Treating Relapsed Hodgkin’s Lymphoma with Radioimmunotherapy

janik_150Dr. John E. Janik and colleagues from the National Institutes of Health and from the Roger Williams Medical Center report in the Proceedings of the National Academy of Sciences on a novel radioimmunotherapy that generated responses in 50% of relapsed Hodgkin’s lymphoma (HL) patients.  Even with drastic improvement of treatment strategies for HL over the past 50 years, many patients remain unresponsive to therapy or undergo relapse.  Although radionuclide-labeled monoclonal antibodies have been previously tested, the current strategy of using 90Y-daclizumab (i.e. radiolabeled IL-2 receptor alpha subunit, 90Y-labeled CD25) was designed to provide two distinct advantages.  First, CD25 is expressed on some Reed-Sternberg cells (large, malignant cells indicative of HL), is overexpressed on T cells surrounding Reed-Sternberg cells – and, except for Treg cells, CD25 is not expressed on resting lymphoid cells.  Second, since 90Y acts through “crossfire”, it can kill at a distance of several tumor cell diameters – including Reed-Sternberg cells that do not express CD25, as long as a surrounding T cell does.

The report discusses the use of this strategy (10-15 mCi 90Y-daclizumab every 6-10 weeks, up to seven doses) in treating 46 HL patients in a phase II trial.  Thrombocytopenia and granulocytopenia affected 40 of the 46 patients.  Although 13% of the 46 patients developed myelodysplastic syndrome (median time to diagnosis was 37 months), the study is too small to determine the roles played by pre-90Y-daclizumab chemotherapy and by systemic radioimmunotherapy; therefore, the authors recommend that subsequent trials incorporate pretreatment cytogenic studies prior to 90Y-daclizumab exposure.  Despite these potential complications, 90Y-daclizumab single agent treatment resulted in 14 complete and 9 partial remissions, which were achieved following two to five infusions.  Since a separate study using saturating doses of daclizumab alone failed to generate any complete or partial responses, the authors of the current trial recognize a critical role for 90Y.  They also suggest a positive role for their trial’s use of repeated dosing, which increases the tumor’s total radiation.  Correlative studies using phosphorylated H2AX expression as a marker of radiation-induced DNA damage indicated that nonmalignant cells in the tumor microenvironment were predominantly affected; the authors suggest that in this way, the ability of the microenvironment to nurture the tumor is compromised.  Aiming for further optimization, the authors have begun a subsequent trial incorporating autologous bone-marrow transplant and escalating doses of 90Y-daclizumab.

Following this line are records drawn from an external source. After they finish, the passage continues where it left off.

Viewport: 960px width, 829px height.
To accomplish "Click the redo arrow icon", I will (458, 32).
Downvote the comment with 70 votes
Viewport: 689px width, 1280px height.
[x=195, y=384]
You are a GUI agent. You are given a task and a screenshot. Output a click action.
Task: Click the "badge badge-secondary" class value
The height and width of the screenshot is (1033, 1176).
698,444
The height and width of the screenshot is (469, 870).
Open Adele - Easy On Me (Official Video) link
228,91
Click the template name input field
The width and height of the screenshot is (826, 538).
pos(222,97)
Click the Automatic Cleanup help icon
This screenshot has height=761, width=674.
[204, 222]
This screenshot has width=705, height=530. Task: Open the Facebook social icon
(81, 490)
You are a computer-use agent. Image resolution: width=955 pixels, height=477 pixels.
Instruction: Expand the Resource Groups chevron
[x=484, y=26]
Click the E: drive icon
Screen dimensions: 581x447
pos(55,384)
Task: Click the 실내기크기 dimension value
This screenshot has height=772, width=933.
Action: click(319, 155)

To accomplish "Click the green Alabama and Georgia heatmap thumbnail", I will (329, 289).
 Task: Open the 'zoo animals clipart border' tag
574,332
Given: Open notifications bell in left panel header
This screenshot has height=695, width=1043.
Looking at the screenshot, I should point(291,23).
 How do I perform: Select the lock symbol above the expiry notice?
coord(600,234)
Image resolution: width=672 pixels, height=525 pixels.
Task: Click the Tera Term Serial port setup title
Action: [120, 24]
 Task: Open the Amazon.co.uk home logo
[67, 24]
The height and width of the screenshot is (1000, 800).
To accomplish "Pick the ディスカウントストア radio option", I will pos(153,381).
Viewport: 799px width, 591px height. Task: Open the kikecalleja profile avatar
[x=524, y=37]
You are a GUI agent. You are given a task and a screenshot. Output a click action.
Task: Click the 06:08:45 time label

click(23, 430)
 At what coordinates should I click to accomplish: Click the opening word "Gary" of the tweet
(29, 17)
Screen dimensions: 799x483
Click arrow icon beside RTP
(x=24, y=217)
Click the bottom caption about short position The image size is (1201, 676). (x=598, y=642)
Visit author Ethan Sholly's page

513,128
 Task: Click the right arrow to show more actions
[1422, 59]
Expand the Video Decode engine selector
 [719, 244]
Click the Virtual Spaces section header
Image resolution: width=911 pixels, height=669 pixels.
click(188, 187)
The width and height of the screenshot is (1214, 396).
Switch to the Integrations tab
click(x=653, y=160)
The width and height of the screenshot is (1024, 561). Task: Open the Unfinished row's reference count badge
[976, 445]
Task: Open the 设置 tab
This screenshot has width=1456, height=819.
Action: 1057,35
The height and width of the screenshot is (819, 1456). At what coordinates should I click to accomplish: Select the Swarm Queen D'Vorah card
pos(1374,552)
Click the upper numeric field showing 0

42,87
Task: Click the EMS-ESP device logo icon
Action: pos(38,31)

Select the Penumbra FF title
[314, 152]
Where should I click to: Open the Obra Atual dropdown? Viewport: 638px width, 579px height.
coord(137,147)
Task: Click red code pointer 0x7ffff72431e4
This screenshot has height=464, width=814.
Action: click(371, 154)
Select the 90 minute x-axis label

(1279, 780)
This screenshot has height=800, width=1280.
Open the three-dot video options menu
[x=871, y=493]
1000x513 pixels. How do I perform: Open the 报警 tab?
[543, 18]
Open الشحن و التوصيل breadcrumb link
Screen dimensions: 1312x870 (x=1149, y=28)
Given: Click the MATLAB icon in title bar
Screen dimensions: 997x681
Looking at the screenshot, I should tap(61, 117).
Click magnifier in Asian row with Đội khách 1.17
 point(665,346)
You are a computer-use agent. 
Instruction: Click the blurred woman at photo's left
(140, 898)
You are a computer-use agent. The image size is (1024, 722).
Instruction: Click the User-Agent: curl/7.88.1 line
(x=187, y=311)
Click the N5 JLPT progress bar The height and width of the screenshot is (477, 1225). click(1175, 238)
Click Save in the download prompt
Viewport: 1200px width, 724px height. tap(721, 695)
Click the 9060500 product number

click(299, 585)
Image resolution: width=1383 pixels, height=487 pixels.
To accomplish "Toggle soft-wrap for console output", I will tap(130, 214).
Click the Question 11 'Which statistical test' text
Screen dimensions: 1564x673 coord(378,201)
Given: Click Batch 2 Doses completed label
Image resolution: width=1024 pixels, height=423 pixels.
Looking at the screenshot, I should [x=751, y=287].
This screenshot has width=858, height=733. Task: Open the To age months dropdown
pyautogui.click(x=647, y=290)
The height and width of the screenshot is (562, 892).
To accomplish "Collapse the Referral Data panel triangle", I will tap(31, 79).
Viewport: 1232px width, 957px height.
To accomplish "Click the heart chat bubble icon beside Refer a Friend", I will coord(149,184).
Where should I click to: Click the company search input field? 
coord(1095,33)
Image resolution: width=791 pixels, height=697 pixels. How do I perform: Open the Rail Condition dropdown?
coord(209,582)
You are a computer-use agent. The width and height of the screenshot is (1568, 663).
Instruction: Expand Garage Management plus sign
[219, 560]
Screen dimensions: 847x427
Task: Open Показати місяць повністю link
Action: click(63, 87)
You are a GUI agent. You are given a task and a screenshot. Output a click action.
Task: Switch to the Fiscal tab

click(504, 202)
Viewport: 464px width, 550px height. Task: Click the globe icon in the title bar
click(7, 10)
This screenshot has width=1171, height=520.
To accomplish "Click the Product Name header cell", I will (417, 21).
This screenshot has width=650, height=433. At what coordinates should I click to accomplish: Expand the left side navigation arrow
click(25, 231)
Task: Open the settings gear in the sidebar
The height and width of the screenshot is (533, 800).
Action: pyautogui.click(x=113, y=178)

[Janik JE, Morris JC, O’Mahony D, Pittaluga S, Jaffe ES, Redon CE, Bonner WM, Brechbiel MW, Paik CH, Whatley M, Chen C, Lee JH, Fleisher TA, Brown M, White JD, Stewart DM, Fioravanti S, Lee CC, Goldman CK, Bryant BR, Junghans RP, Carrasquillo JA, Worthy T, Corcoran E, Conlon KC, Waldmann TA. 90Y-daclizumab, an anti-CD25 monoclonal antibody, provided responses in 50% of patients with relapsed Hodgkin’s lymphoma. Proc Natl Acad Sci U S A. 2015 Oct 20;112(42):13045-50.]